# start of SELECTED TEXT

Summary: The results of a Barna study identifying five defining characteristics of resilient young Christians who continue to pursue Christ in our generation.

David Kinnaman has been studying youth culture for some time, especially trying to understand the reasons many young people are leaving the church, detailed in his book You Lost Me, reviewed here several years ago. This book is different. Based, as were his previous books on Barna research, he and his co-author Mark Matlock look at five key practices that help account for a resilient Christian faith amid what they call “digital Babylon” in which are youth are often discipled far more on their screens than in their churches.

The book walks through each of these five practices and the survey data that distinguishes “resilients” from prodigals/ex-Christians, nomads who are unchurched, and habitual church goers. These practices are:

  1. To form a resilient identity, experience intimacy with Jesus. Resilients clearly identify as Christian, consider Christ central, experience intimacy with God and talk with Jesus.
  2. In a complex and anxious age, develop the muscles of cultural discernment. They learn wisdom for living faithfully, with those who differ, stewarding their sexuality and their money. The Bible serves as an anchor for that wisdom and resilients spend far more time digesting Christian content.
  3. When isolation and mistrust are the norms, forge meaningful, intergenerational relationships. Resilients connect meaningfully to a local congregation and have strong relationships with adults one and two generations ahead of them, especially those who genuinely care for them without ulterior motives.
  4. To ground and motivate an ambitious generation, train for vocational discipleship. Resilients are equipped with a robust theology of work and calling and engaged Christianly in their workplaces. There is no sacred-secular divide and Christians are supported and equipped for workplace discipleship.

# end of SELECTED TEXT
# start of DATA LINES

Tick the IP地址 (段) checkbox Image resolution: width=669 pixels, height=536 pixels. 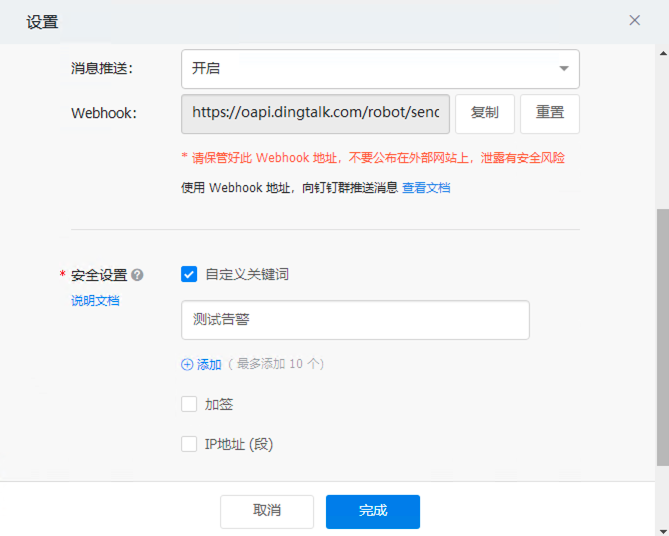pyautogui.click(x=189, y=444)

# end of DATA LINES

- THE TASK:
Decide whether each statement below agrees with the book review. 1. Resilients have strong relationships with adults one and two generations ahead of them. 2. David Kinnaman wrote the book without a co-author. 3. Resilients spend less time digesting Christian content than others. Answer yes or no for each and quote the words of the review that decide it.

- OUTPUT FOR THIS EXERCISE:
1. Yes: "have strong relationships with adults one and two generations ahead of them"
2. No: "he and his co-author Mark Matlock"
3. No: "resilients spend far more time digesting Christian content"